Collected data
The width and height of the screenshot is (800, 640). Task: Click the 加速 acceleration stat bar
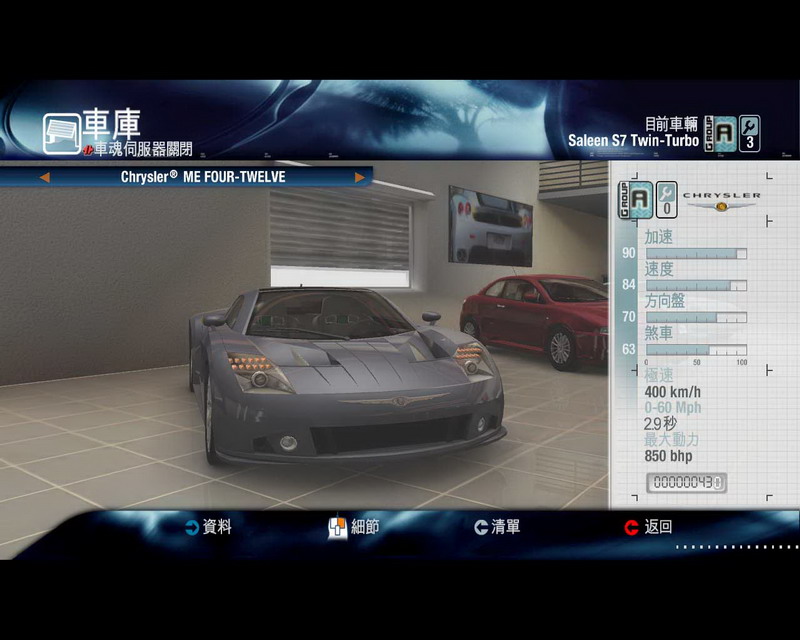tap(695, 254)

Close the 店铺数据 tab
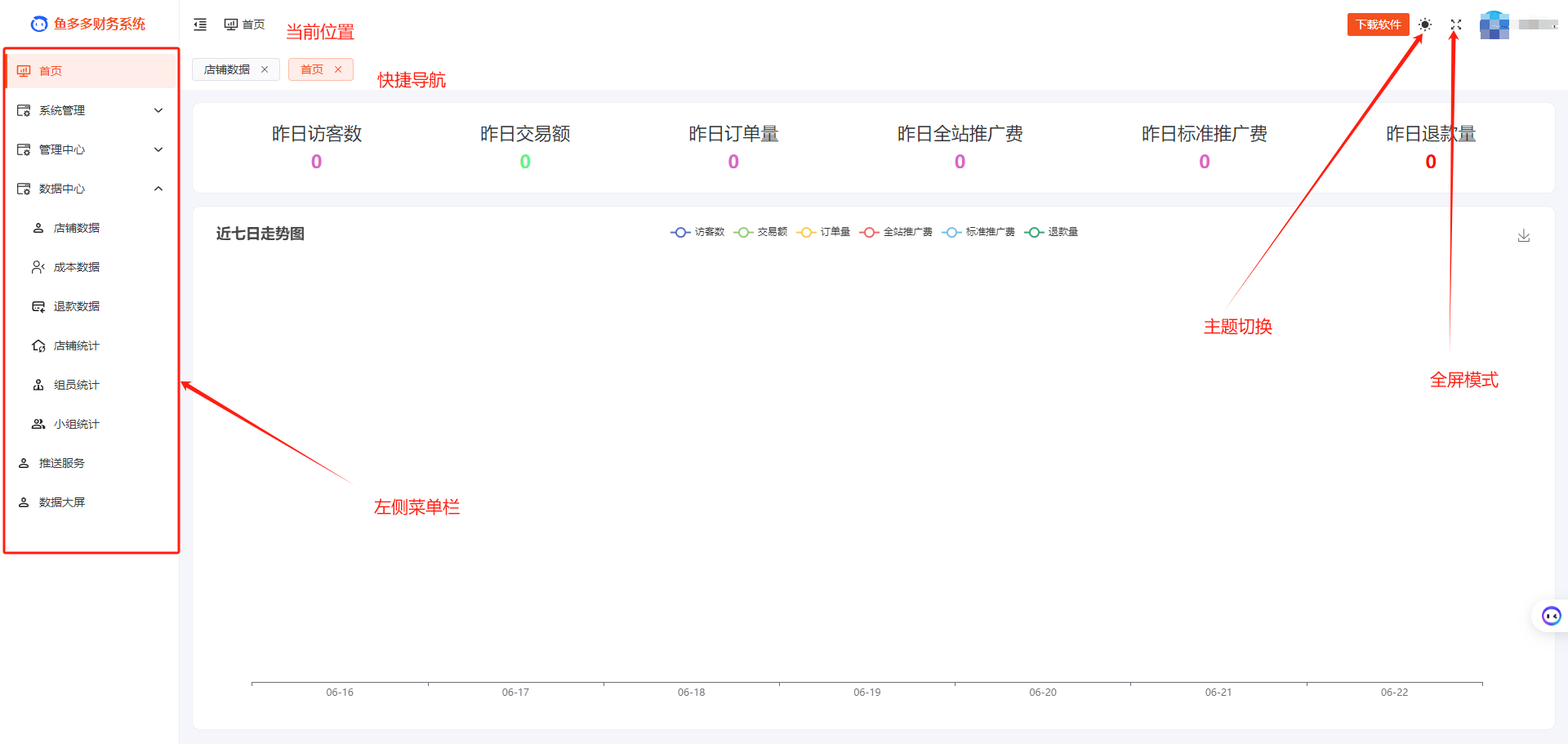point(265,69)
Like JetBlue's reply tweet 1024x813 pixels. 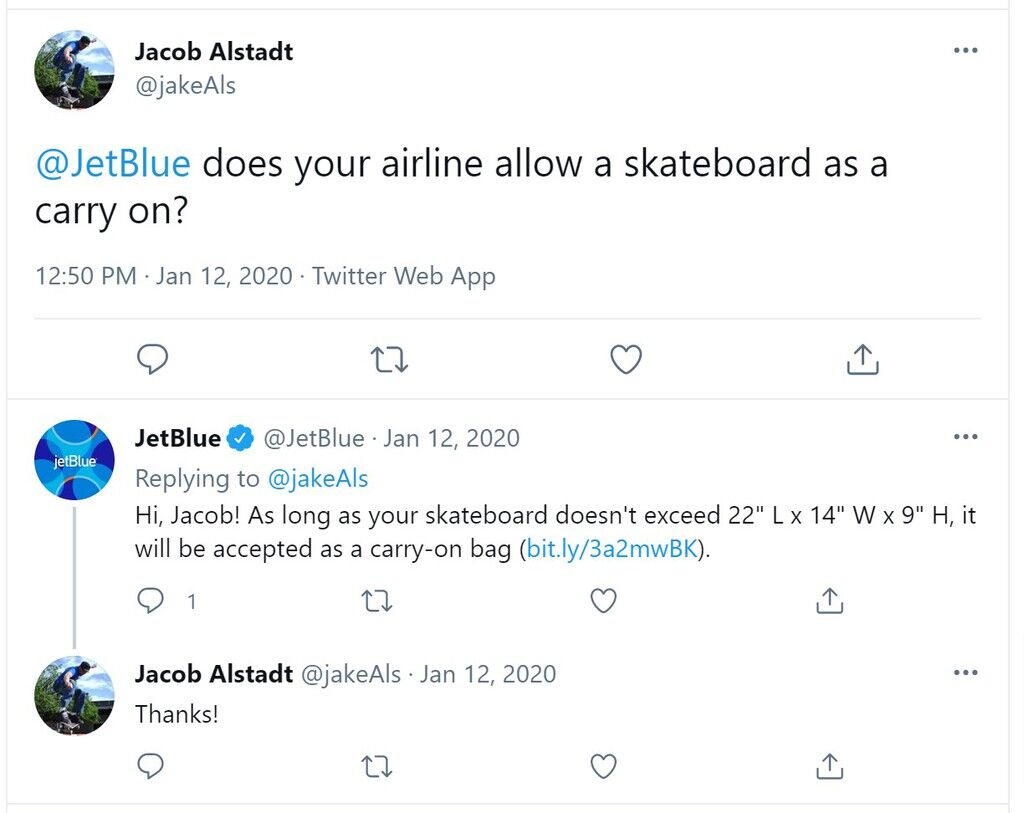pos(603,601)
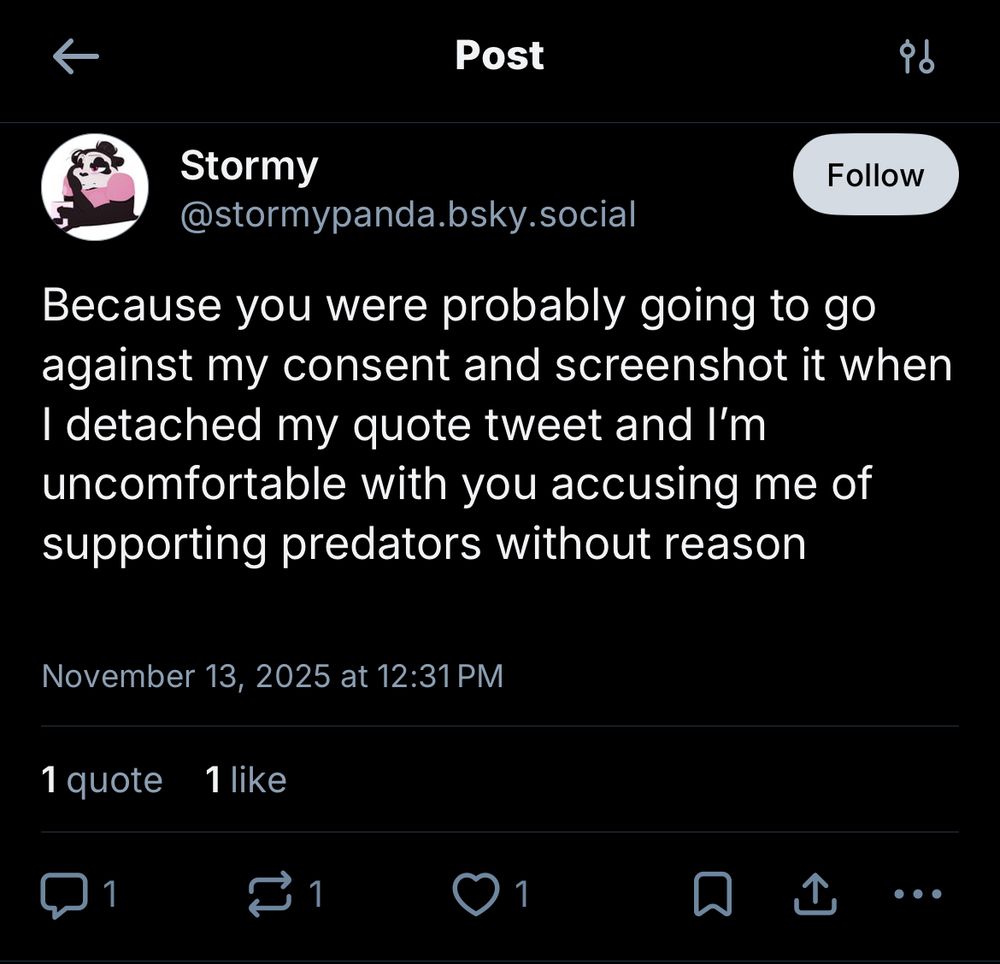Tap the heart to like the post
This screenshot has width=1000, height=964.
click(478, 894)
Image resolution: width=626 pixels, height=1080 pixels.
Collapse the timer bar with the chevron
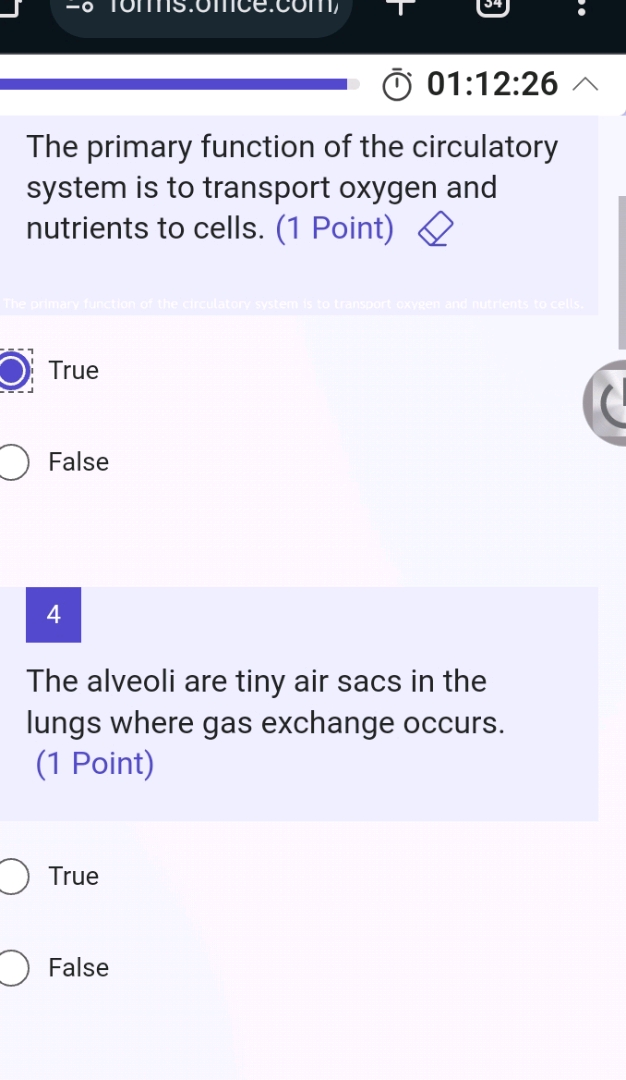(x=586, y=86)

### YOUR OBJECTIVE
Begin with the line containing "Image resolution: width=626", stop at the last line of the records above, and copy every line in between exactly, both ends included, with no pictures.

### EXPECTED ANSWER
Image resolution: width=626 pixels, height=1080 pixels.
Collapse the timer bar with the chevron
(x=586, y=86)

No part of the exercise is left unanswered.